### [Work instructions]
Each line that contains the word "agent" is to be copied from the records below.

### [Provided records]
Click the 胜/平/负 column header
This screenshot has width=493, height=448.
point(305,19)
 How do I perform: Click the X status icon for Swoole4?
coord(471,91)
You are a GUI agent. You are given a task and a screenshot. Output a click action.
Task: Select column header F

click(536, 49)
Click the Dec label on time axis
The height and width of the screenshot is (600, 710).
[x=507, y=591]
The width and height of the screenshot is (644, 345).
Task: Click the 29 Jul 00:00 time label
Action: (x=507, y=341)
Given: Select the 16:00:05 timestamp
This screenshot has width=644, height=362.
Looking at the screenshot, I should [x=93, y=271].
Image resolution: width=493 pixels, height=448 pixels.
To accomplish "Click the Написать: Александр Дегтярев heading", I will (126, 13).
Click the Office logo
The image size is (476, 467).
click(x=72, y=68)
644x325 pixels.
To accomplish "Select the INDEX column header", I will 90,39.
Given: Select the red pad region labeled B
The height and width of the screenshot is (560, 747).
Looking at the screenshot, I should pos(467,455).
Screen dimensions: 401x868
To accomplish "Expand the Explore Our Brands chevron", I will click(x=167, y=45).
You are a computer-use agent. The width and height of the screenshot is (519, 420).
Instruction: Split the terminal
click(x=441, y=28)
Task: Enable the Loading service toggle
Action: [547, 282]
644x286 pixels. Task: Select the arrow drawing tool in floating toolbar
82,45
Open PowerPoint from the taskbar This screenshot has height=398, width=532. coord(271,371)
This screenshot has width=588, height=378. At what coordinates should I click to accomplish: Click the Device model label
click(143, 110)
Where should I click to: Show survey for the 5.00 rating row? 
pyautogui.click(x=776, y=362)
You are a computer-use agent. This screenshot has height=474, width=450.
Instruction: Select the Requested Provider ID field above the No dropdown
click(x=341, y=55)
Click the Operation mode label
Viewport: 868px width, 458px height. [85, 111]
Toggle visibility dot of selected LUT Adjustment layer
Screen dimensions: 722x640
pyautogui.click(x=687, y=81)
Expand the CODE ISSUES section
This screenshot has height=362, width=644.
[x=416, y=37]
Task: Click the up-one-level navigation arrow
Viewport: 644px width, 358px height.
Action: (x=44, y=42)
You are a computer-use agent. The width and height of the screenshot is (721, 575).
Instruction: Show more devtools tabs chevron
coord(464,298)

### [Reply to the task]
You are a GUI agent. You are given a task and a screenshot. Output a click action.
You are a computer-use agent. The width and height of the screenshot is (519, 420).
You are a computer-use agent. This screenshot has height=474, width=450.
You are a computer-use agent. The width and height of the screenshot is (721, 575).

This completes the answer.